◆ **Pixel coordinate grounding data**
====================

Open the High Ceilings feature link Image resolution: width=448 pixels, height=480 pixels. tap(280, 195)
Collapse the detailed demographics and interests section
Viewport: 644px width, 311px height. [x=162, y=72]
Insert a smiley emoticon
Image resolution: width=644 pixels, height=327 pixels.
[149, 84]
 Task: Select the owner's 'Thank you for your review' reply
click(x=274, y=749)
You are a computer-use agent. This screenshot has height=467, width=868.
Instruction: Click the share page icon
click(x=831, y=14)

====================

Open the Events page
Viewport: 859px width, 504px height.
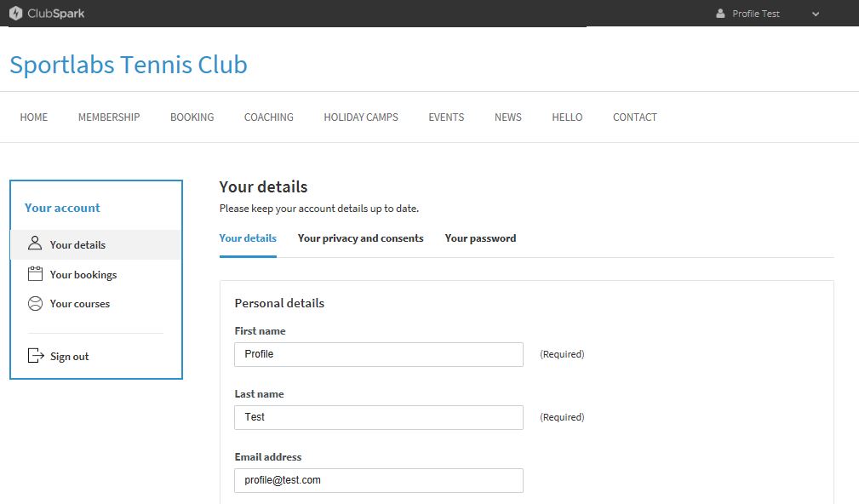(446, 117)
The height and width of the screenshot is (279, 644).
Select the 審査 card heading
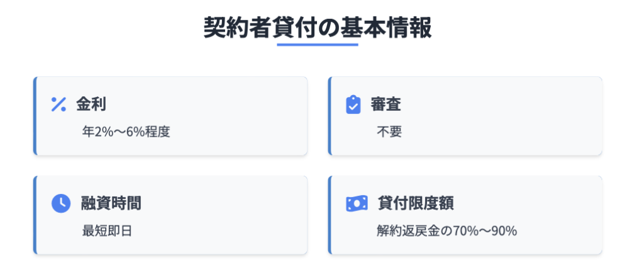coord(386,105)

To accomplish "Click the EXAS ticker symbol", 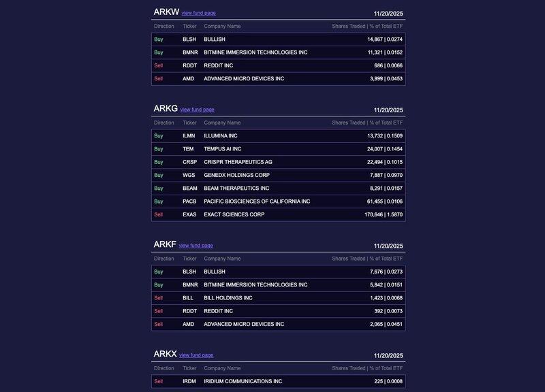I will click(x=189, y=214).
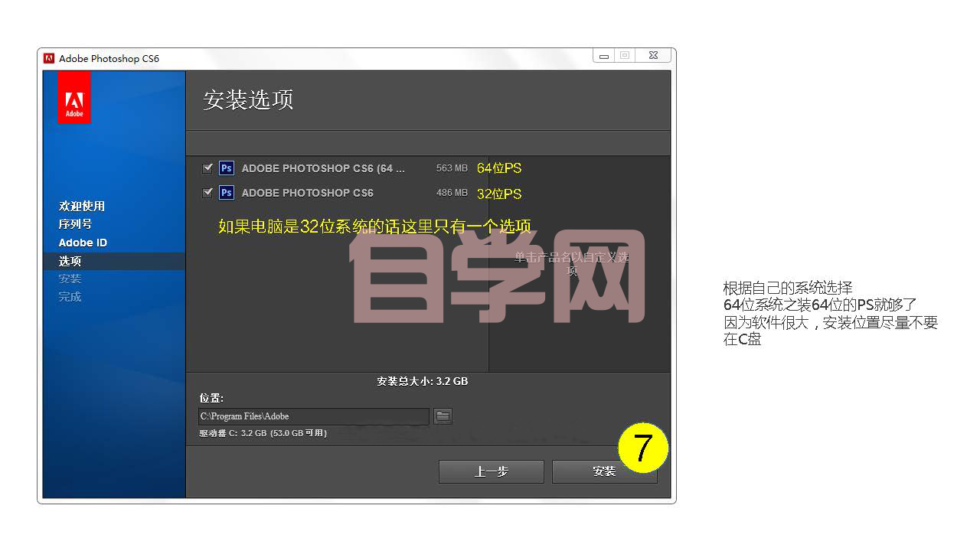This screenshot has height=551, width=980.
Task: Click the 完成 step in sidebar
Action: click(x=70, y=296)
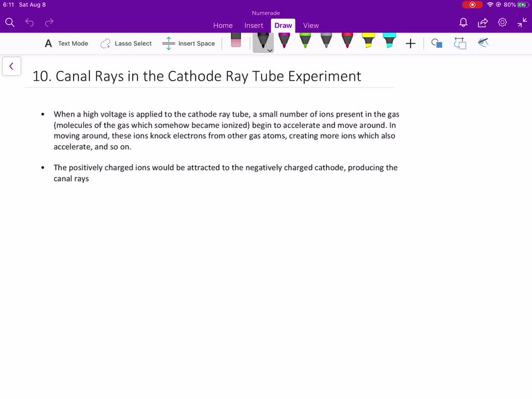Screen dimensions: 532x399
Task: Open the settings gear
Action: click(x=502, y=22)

====================

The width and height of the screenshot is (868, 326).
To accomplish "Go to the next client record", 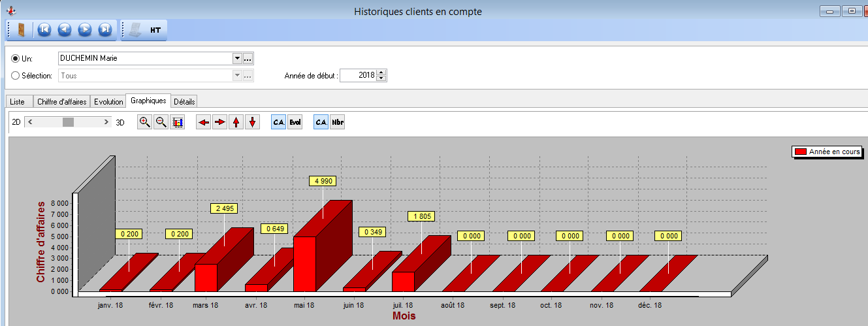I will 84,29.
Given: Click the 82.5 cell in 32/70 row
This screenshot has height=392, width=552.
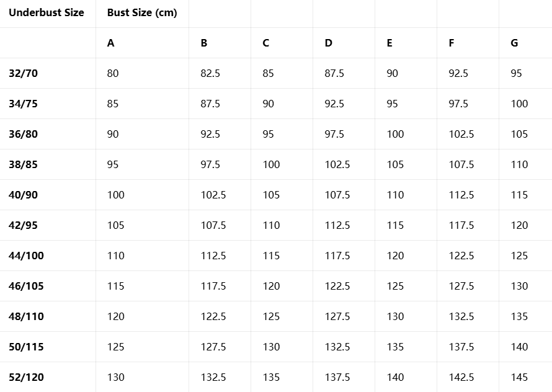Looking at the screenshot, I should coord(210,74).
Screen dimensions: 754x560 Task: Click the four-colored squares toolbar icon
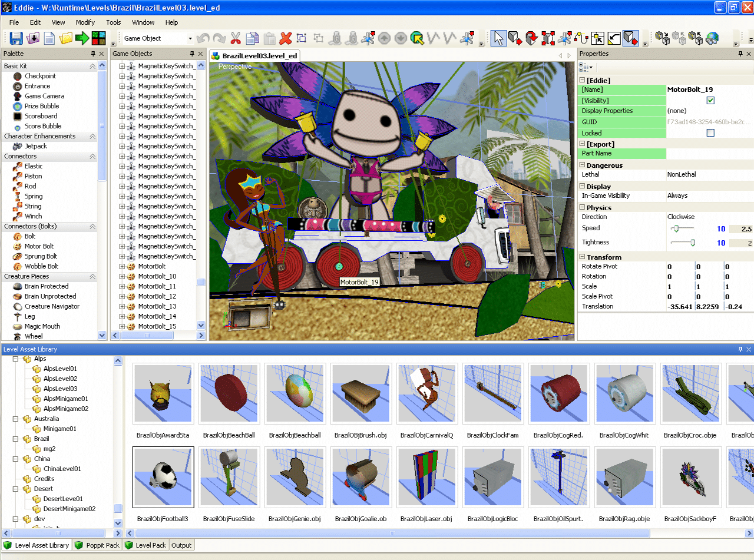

====================

◆ **WHAT THE EXERCISE ASKS**
Copy word for word the span of the records above that begins at the line with "Given: Click the 82.5 cell in 32/70 row" and ends at the line with "Screen dimensions: 754x560", including those two lines but not the pictures.

◆ **SOLUTION TO THIS PROBLEM**
Given: Click the 82.5 cell in 32/70 row
This screenshot has height=392, width=552.
Looking at the screenshot, I should coord(210,74).
Screen dimensions: 754x560 Task: Click the four-colored squares toolbar icon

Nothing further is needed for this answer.